Of course the “entire arc” … comment assumes that untimely death doesn’t enter the picture, and that acrimony, geography or mundane laziness doesn’t pull brothers and sisters apart, to a point where they’re no longer primary witnesses to one another’s lives, no longer fellow passengers, just onetime housemates with common heritages.
That happens all too easily, and whenever I ponder why it didn’t happen with Mark, Harry, Adelle and me — each of us so different from the others — I’m convinced that family closeness isn’t a happy accident, a fortuitously smooth blend of personalities.
It’s a resolve, a priority made and obeyed. …we made a decision to be together, and it’s the accretion of such decisions across time that has given us so many overlapping memories, which are in turn our glue.

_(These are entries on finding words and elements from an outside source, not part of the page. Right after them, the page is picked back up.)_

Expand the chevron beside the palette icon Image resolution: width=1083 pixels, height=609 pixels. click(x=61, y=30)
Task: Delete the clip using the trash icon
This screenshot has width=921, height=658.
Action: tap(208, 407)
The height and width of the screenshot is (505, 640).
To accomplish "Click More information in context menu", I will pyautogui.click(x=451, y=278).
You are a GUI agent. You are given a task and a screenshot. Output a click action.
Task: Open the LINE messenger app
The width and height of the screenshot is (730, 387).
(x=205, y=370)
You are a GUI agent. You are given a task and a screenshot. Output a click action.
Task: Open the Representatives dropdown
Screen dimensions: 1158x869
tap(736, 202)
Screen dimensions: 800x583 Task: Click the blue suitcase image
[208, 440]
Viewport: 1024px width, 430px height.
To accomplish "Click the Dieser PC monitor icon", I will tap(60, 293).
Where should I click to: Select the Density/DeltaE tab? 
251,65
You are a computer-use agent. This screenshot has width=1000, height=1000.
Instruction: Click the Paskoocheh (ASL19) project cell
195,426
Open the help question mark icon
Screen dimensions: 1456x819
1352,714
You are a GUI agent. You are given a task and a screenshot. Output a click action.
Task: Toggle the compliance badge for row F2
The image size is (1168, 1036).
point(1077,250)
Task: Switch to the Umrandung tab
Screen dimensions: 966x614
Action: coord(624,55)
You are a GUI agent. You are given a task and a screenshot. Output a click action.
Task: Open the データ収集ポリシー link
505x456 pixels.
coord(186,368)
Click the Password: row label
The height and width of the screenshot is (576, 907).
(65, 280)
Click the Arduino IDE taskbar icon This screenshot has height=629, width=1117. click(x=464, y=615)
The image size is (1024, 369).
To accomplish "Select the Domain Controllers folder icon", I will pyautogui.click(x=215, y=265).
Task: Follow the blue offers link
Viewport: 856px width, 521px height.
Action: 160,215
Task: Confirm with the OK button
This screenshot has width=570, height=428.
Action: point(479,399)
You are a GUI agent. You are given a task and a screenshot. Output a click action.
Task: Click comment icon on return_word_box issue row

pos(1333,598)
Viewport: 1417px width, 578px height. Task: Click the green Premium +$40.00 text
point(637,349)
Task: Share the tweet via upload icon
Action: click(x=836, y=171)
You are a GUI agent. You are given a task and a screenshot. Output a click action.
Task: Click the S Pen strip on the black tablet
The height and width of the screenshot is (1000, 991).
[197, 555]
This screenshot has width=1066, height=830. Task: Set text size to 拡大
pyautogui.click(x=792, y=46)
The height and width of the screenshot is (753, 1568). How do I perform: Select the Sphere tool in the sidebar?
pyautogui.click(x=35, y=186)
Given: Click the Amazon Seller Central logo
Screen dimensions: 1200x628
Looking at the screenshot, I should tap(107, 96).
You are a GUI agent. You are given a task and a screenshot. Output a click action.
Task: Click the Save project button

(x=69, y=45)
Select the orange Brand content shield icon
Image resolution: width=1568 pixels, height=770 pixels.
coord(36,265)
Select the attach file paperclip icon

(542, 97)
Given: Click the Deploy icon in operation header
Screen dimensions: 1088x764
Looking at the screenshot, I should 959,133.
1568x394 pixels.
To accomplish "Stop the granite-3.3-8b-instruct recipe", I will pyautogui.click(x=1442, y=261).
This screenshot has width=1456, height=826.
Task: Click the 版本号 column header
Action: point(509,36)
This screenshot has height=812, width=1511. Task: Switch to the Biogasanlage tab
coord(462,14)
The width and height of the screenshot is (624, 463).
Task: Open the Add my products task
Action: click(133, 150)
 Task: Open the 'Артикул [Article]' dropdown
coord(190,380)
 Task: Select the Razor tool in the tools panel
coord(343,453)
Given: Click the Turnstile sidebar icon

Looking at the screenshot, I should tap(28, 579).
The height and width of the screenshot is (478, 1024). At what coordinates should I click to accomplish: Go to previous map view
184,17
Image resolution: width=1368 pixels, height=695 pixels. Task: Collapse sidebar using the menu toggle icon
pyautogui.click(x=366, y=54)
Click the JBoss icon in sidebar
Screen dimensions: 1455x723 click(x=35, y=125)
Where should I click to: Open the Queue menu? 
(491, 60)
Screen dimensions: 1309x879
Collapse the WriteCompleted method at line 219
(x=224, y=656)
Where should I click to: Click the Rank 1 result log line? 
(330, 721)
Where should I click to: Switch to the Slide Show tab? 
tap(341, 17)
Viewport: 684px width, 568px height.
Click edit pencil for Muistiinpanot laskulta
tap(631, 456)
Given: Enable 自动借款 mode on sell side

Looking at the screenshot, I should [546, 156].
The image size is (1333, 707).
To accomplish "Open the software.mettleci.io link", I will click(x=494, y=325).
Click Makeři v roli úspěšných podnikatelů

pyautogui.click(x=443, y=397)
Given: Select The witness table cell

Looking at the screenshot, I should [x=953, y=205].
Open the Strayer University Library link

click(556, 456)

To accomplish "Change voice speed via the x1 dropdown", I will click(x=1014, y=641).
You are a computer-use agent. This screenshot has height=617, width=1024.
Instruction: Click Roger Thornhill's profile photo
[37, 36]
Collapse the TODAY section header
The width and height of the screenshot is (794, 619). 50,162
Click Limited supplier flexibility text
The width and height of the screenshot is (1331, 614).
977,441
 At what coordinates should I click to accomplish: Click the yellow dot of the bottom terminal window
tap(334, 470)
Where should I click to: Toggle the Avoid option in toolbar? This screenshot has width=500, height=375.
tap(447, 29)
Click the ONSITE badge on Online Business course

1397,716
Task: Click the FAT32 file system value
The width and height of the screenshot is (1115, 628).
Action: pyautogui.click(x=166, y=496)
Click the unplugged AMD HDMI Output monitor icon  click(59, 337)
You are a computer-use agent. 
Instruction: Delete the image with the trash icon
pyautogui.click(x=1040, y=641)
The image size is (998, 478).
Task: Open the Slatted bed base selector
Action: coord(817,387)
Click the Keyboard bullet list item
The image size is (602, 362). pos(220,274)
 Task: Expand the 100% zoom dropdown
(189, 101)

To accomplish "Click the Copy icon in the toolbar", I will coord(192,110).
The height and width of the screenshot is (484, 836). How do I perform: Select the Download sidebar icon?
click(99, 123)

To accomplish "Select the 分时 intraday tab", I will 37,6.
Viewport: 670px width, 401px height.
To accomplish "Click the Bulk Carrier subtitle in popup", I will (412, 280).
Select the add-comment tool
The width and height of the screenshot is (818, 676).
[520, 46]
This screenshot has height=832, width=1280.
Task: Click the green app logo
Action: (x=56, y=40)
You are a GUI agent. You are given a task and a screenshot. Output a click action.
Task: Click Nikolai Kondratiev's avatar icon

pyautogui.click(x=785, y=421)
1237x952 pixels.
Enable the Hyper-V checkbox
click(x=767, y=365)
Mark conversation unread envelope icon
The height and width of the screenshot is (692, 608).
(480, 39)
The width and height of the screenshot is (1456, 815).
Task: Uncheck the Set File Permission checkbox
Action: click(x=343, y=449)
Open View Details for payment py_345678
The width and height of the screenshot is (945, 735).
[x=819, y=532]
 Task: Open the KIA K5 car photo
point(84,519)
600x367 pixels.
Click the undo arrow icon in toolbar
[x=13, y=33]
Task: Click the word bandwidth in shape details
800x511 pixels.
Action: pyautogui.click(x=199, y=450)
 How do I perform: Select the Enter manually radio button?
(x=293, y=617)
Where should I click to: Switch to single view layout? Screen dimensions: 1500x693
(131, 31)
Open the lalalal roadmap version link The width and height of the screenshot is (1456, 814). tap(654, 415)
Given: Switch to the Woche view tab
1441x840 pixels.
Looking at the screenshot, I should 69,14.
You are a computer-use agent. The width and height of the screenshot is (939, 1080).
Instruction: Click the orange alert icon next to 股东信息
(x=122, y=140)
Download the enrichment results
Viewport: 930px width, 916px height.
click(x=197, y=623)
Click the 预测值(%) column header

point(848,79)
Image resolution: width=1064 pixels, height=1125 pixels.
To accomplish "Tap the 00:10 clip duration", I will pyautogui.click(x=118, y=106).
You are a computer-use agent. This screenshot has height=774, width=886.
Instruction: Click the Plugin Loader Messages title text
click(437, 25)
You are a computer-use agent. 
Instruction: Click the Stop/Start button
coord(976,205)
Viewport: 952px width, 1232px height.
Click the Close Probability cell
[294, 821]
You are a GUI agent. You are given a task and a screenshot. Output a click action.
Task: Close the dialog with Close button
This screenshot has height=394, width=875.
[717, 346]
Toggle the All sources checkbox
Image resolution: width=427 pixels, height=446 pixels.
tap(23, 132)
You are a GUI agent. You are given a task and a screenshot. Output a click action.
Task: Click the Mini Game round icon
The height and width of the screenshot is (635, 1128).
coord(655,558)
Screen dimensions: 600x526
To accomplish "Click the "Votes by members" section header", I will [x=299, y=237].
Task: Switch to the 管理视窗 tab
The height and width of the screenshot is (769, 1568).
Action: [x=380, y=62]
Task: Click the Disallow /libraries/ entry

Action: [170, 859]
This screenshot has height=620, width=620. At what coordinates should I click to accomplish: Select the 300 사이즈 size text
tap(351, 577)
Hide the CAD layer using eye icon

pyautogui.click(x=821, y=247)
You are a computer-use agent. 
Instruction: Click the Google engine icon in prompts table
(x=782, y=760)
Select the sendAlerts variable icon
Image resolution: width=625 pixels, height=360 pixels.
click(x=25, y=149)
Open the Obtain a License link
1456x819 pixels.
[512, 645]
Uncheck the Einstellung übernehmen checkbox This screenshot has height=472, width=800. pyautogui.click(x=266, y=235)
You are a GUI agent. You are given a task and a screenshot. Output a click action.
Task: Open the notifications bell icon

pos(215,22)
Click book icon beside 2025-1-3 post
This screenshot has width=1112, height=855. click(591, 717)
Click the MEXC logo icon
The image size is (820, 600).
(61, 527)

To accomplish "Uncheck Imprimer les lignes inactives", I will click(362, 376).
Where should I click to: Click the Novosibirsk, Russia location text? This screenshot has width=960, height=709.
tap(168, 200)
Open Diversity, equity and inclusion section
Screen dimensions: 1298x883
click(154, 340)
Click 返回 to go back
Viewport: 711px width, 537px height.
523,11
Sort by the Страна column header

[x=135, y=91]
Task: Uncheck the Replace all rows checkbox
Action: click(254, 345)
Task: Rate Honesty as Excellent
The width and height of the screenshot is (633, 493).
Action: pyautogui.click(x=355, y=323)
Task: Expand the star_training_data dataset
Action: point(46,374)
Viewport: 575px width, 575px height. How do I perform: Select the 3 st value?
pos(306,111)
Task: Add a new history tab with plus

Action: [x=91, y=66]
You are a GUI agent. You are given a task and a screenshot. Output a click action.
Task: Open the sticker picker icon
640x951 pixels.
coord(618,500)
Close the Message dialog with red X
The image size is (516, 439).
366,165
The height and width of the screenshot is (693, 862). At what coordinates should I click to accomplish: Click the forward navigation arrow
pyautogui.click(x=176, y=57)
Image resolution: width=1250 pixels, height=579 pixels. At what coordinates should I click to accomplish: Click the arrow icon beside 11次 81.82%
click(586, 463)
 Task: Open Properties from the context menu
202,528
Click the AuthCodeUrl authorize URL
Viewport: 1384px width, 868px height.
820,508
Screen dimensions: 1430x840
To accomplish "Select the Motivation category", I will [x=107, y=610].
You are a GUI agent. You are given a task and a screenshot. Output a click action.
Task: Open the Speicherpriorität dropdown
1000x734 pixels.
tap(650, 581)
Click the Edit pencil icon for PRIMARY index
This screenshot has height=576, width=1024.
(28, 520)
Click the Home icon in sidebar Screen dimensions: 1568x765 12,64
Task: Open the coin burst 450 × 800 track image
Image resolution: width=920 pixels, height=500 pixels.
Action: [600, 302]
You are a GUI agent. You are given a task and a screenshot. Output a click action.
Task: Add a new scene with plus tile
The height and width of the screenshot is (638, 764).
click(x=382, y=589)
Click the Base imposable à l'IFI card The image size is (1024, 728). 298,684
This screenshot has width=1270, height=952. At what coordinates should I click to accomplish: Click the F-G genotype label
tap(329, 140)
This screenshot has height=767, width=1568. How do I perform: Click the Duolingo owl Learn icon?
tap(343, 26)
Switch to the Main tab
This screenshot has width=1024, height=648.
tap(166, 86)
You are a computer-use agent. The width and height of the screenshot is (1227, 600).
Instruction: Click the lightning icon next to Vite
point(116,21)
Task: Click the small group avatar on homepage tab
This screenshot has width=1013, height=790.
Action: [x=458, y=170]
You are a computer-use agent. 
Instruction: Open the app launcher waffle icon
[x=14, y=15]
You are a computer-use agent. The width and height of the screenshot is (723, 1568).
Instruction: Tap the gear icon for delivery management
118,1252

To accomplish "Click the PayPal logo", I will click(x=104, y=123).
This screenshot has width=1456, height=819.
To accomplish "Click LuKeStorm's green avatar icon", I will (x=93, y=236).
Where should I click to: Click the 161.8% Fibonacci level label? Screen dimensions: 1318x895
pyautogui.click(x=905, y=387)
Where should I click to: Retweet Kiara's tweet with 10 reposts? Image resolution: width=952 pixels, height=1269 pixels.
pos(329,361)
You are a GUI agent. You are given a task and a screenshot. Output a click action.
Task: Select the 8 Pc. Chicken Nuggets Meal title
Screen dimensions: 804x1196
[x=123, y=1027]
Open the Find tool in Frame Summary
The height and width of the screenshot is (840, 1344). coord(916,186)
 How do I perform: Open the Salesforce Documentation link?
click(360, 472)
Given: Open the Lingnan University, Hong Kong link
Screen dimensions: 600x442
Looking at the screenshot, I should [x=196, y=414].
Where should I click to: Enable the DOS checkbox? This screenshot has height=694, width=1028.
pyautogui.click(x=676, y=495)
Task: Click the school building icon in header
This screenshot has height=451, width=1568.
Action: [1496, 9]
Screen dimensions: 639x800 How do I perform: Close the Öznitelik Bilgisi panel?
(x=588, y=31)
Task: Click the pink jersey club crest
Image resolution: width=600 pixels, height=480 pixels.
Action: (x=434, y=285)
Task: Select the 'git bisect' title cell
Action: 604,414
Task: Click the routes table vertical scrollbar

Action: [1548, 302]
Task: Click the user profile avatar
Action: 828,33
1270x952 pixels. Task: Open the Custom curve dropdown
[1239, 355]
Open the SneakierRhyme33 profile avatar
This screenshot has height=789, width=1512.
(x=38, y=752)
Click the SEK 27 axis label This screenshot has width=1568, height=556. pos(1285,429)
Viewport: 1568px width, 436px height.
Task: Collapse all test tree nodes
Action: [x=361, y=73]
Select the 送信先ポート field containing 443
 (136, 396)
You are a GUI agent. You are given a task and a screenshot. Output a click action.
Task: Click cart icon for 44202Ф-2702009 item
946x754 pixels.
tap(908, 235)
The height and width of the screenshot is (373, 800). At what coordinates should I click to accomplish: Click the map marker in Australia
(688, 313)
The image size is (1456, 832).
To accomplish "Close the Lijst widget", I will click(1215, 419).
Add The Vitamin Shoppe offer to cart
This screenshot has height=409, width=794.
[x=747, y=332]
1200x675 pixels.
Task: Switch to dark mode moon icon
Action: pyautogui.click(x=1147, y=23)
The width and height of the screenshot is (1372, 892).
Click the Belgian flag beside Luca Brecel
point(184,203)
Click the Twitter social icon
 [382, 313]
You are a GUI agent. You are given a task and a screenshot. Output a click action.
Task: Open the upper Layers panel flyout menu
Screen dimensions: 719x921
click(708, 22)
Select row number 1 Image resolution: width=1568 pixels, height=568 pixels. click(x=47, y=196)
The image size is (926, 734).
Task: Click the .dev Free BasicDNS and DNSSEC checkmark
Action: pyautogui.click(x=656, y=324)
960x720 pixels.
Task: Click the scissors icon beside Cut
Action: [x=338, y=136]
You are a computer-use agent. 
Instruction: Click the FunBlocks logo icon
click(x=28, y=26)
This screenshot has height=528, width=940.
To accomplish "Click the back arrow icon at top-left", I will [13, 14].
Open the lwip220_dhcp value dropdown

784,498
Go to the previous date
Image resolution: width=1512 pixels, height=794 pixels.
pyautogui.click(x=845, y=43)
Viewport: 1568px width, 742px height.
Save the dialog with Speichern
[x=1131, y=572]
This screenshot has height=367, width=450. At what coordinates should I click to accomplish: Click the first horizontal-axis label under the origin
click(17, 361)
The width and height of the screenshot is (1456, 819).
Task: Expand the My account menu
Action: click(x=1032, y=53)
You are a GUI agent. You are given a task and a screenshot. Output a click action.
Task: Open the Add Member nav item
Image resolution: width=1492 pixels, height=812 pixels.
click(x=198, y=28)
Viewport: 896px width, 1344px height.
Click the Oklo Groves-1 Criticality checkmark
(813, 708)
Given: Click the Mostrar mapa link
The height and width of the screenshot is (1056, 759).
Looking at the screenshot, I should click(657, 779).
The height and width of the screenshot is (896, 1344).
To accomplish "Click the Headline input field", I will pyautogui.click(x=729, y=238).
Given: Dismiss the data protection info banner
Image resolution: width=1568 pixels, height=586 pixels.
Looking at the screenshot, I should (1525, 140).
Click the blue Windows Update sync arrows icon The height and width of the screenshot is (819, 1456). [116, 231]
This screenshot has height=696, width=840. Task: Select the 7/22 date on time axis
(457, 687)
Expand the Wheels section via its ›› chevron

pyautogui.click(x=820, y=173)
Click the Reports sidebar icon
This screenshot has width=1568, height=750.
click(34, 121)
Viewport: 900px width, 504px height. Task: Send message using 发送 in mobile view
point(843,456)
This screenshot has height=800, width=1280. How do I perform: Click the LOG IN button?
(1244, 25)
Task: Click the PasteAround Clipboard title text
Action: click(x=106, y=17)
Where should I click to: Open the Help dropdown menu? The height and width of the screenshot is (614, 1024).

While I love the whole piece, I love this excerpt in particular because not only did I learn two new words (inchoate! accretion!), but because of its honesty about the effort it takes to be that close to these people who, as the article also points out, you might not’ve befriended at work or school or elsewhere otherwise. You are close to them because they are family, but your closeness is not without some attention and it must often withstand the worst life can throw your way.
Just like having grown out of my childhood fantasies of being swept away by a prince on a white horse, I can recognize that the family of Dan in Real Life (The Family Stone is another great example) isn’t exactly the real deal. Perhaps far from it. But a big family, and specifically one who manages to stay close despite (or maybe sometimes because of) years and miles and miscommunications, is one of life’s best blessings.
Deb says
Have seen Dan in RL twice…agree. I take notes on your other recommendations.
Lee says
One of a few reasons why I want our children to have many siblings. 🙂 Thanks for your writing and thoughtfulness.